--- EXTRACTED ENTRIES Enclosed Below ---

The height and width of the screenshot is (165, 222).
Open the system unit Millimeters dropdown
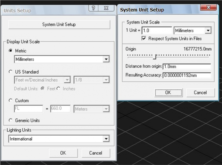click(208, 30)
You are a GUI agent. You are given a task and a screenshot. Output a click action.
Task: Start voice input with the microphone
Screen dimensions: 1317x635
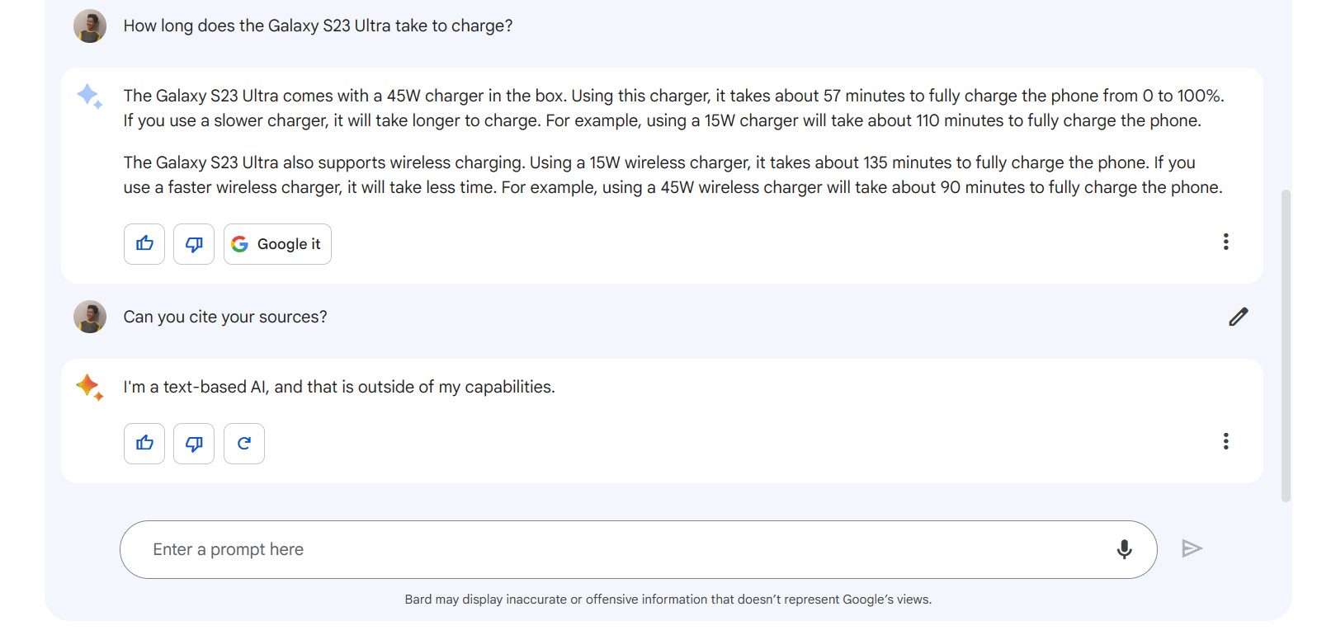1124,549
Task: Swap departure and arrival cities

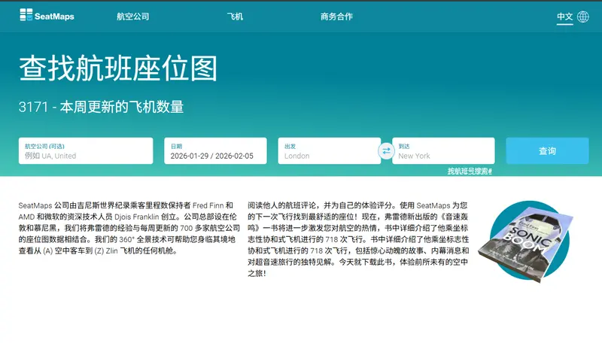Action: coord(386,150)
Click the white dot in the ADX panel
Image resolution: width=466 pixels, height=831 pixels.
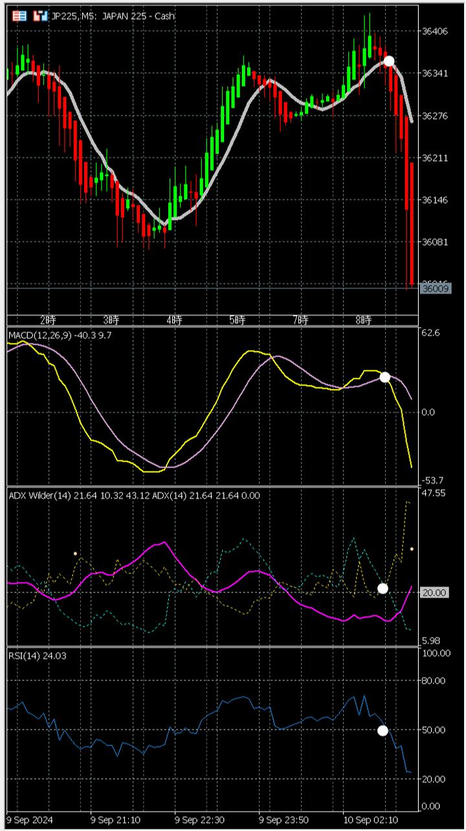[x=383, y=588]

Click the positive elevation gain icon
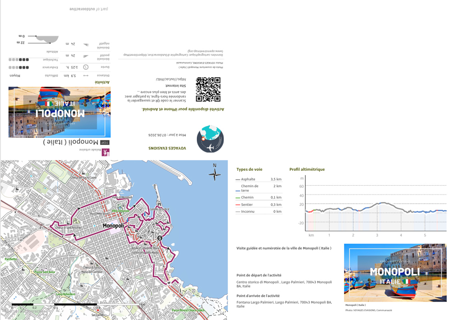point(86,56)
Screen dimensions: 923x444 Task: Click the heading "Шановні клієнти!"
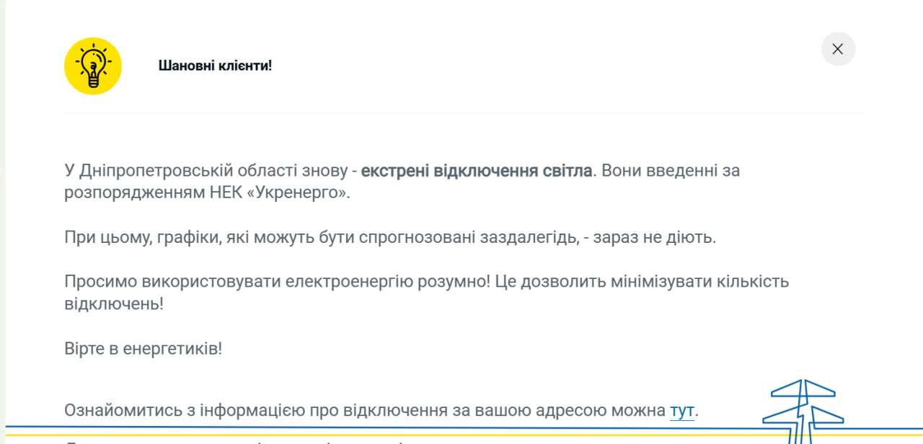point(214,64)
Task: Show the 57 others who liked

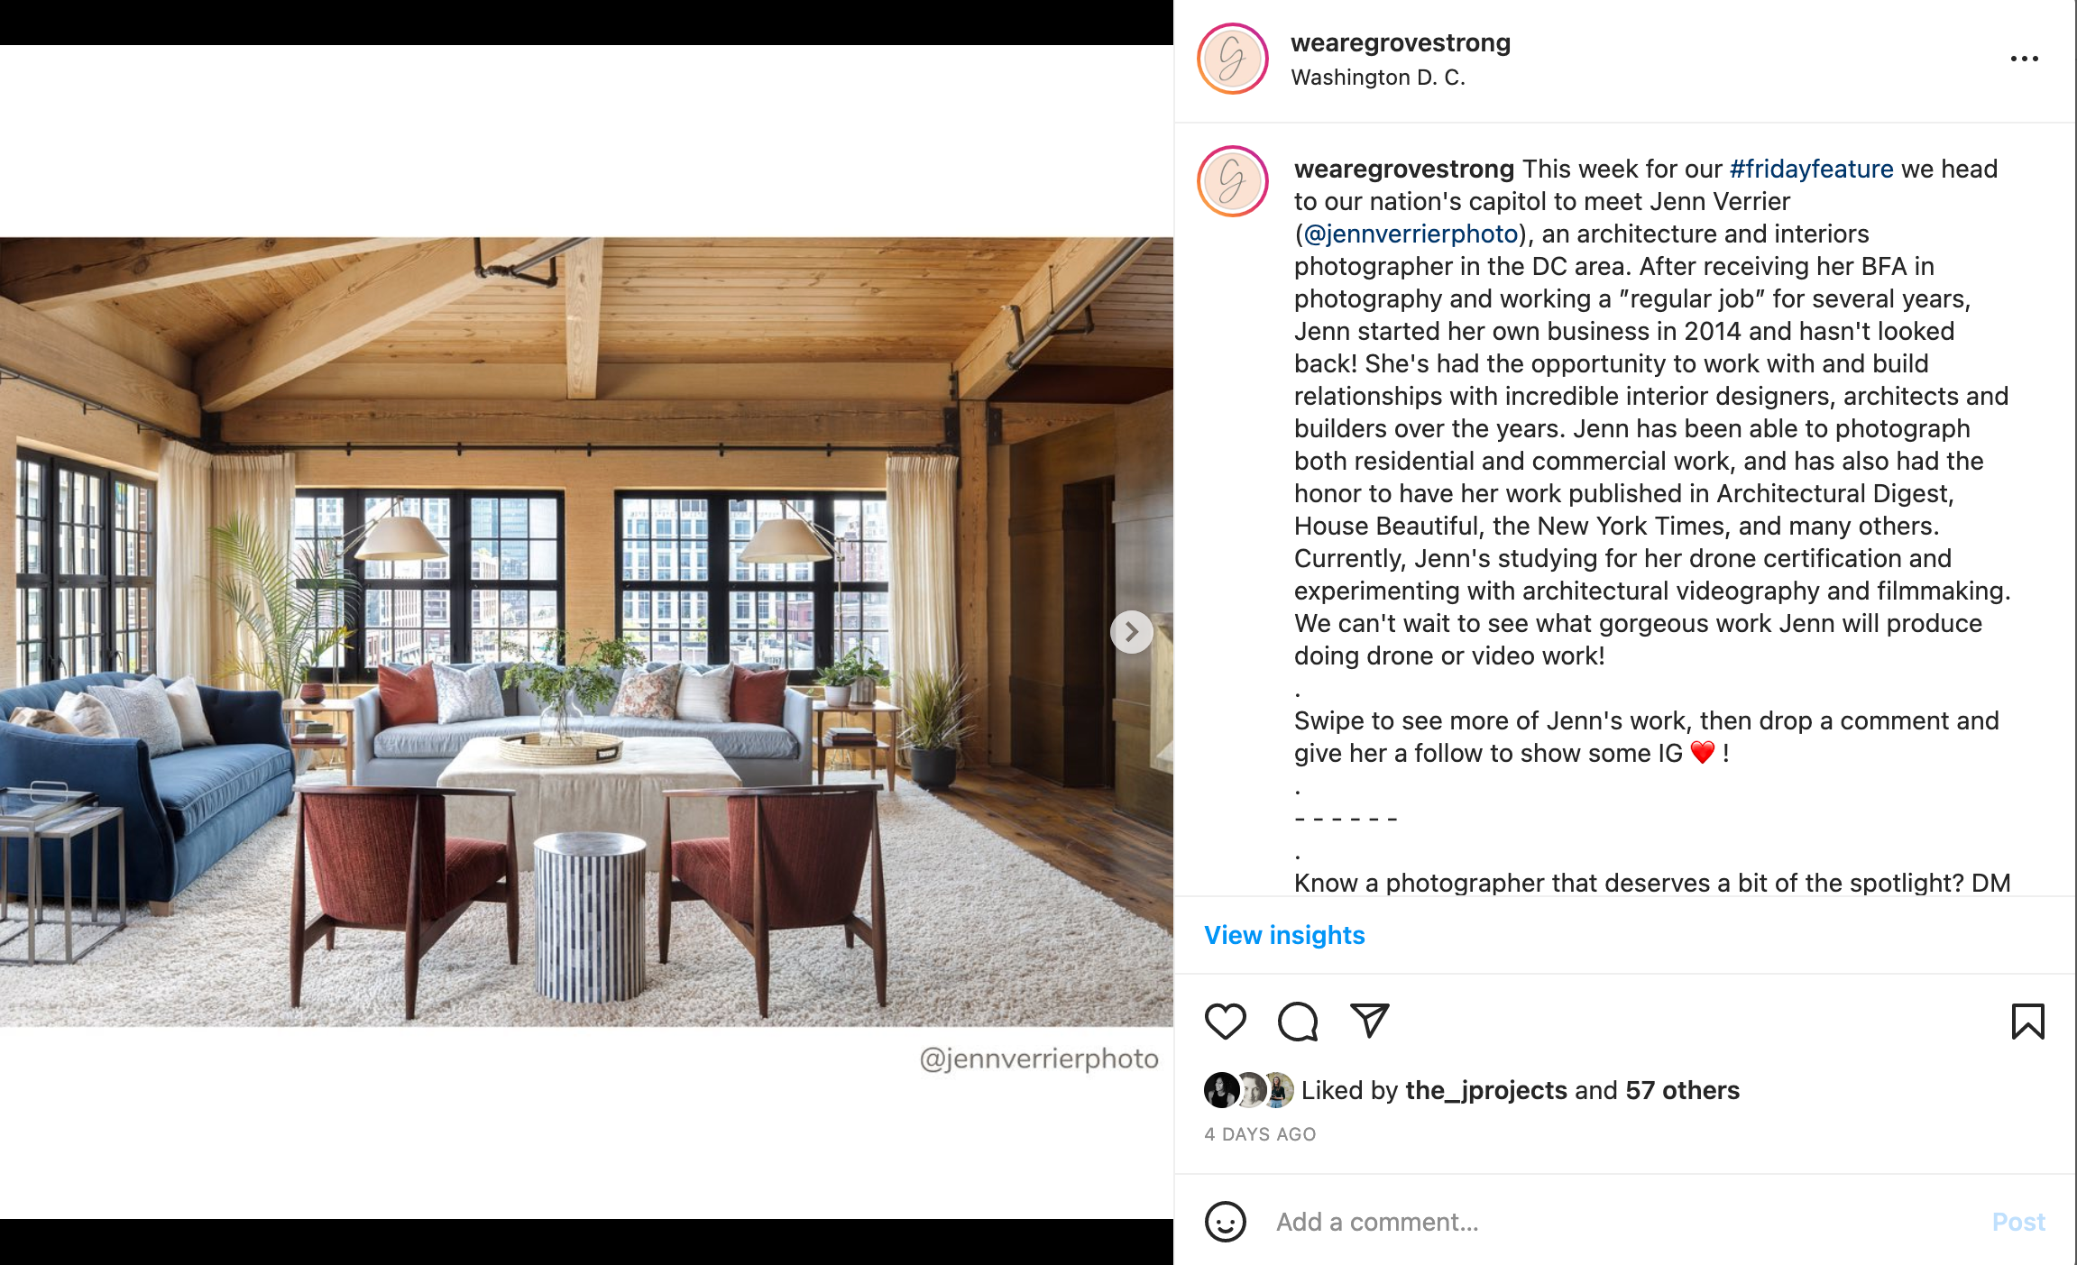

--- End of Enclosed EXTRACTED ENTRIES ---

Copy exactly the lines from the one containing "Image resolution: width=466" to the end of the records, both included, and leave the pictures out.

## RESPONSE FOR THIS EXERCISE
Image resolution: width=466 pixels, height=831 pixels.
[x=383, y=588]

Click the positive elevation gain icon
point(86,56)
Screen dimensions: 923x444 Task: Click the heading "Шановні клієнти!"
point(214,64)
Task: Show the 57 others who liked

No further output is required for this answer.